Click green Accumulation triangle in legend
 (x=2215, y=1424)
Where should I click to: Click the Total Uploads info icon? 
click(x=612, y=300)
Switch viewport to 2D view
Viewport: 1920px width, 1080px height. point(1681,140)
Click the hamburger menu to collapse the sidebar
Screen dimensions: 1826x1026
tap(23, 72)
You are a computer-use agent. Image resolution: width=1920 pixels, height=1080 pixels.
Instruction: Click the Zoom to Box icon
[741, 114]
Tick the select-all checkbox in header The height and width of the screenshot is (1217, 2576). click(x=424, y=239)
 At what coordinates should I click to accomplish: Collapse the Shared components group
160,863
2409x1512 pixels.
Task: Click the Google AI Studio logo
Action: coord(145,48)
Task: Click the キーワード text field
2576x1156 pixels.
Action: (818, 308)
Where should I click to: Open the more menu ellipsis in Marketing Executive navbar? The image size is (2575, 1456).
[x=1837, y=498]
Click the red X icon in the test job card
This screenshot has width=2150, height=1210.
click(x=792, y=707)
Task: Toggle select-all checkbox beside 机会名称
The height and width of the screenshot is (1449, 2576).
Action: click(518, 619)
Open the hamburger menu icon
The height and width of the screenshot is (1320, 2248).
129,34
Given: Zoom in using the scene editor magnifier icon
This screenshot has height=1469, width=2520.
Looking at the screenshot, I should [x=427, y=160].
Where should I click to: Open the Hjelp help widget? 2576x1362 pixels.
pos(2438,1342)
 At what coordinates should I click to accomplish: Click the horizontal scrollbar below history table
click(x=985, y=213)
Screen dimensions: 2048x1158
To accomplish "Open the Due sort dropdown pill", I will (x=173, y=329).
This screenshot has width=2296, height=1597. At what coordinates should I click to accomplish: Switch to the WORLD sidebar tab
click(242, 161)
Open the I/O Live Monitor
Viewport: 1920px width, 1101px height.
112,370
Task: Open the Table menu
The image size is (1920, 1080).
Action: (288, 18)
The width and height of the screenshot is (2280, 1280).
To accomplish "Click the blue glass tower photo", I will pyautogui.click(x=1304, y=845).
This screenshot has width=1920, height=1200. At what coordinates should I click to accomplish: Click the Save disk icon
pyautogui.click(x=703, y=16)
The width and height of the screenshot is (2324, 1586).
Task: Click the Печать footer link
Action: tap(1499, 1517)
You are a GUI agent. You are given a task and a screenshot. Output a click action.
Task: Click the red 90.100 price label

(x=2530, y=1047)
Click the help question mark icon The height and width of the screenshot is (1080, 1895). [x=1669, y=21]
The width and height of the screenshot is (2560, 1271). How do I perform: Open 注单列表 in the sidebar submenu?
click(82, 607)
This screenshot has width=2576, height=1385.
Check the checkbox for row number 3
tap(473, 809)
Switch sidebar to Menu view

•••

#### TASK PROMPT:
The whole listing above needs to be reproduced exactly.

#### REPLY:
Click green Accumulation triangle in legend
 (x=2215, y=1424)
Where should I click to: Click the Total Uploads info icon? 
click(x=612, y=300)
Switch viewport to 2D view
Viewport: 1920px width, 1080px height. point(1681,140)
Click the hamburger menu to collapse the sidebar
Screen dimensions: 1826x1026
tap(23, 72)
You are a computer-use agent. Image resolution: width=1920 pixels, height=1080 pixels.
Instruction: Click the Zoom to Box icon
[741, 114]
Tick the select-all checkbox in header The height and width of the screenshot is (1217, 2576). click(x=424, y=239)
 At what coordinates should I click to accomplish: Collapse the Shared components group
160,863
2409x1512 pixels.
Task: Click the Google AI Studio logo
Action: coord(145,48)
Task: Click the キーワード text field
2576x1156 pixels.
Action: (818, 308)
Where should I click to: Open the more menu ellipsis in Marketing Executive navbar? The image size is (2575, 1456).
[x=1837, y=498]
Click the red X icon in the test job card
This screenshot has width=2150, height=1210.
click(x=792, y=707)
Task: Toggle select-all checkbox beside 机会名称
The height and width of the screenshot is (1449, 2576).
Action: click(518, 619)
Open the hamburger menu icon
The height and width of the screenshot is (1320, 2248).
129,34
Given: Zoom in using the scene editor magnifier icon
This screenshot has height=1469, width=2520.
Looking at the screenshot, I should [x=427, y=160].
Where should I click to: Open the Hjelp help widget? 2576x1362 pixels.
pos(2438,1342)
 At what coordinates should I click to accomplish: Click the horizontal scrollbar below history table
click(x=985, y=213)
Screen dimensions: 2048x1158
To accomplish "Open the Due sort dropdown pill", I will (x=173, y=329).
This screenshot has width=2296, height=1597. At what coordinates should I click to accomplish: Switch to the WORLD sidebar tab
click(242, 161)
Open the I/O Live Monitor
Viewport: 1920px width, 1101px height.
112,370
Task: Open the Table menu
The image size is (1920, 1080).
Action: (288, 18)
The width and height of the screenshot is (2280, 1280).
To accomplish "Click the blue glass tower photo", I will pyautogui.click(x=1304, y=845).
This screenshot has width=1920, height=1200. At what coordinates should I click to accomplish: Click the Save disk icon
pyautogui.click(x=703, y=16)
The width and height of the screenshot is (2324, 1586).
Task: Click the Печать footer link
Action: tap(1499, 1517)
You are a GUI agent. You are given a task and a screenshot. Output a click action.
Task: Click the red 90.100 price label

(x=2530, y=1047)
Click the help question mark icon The height and width of the screenshot is (1080, 1895). [x=1669, y=21]
The width and height of the screenshot is (2560, 1271). How do I perform: Open 注单列表 in the sidebar submenu?
click(82, 607)
This screenshot has width=2576, height=1385.
Check the checkbox for row number 3
tap(473, 809)
Switch sidebar to Menu view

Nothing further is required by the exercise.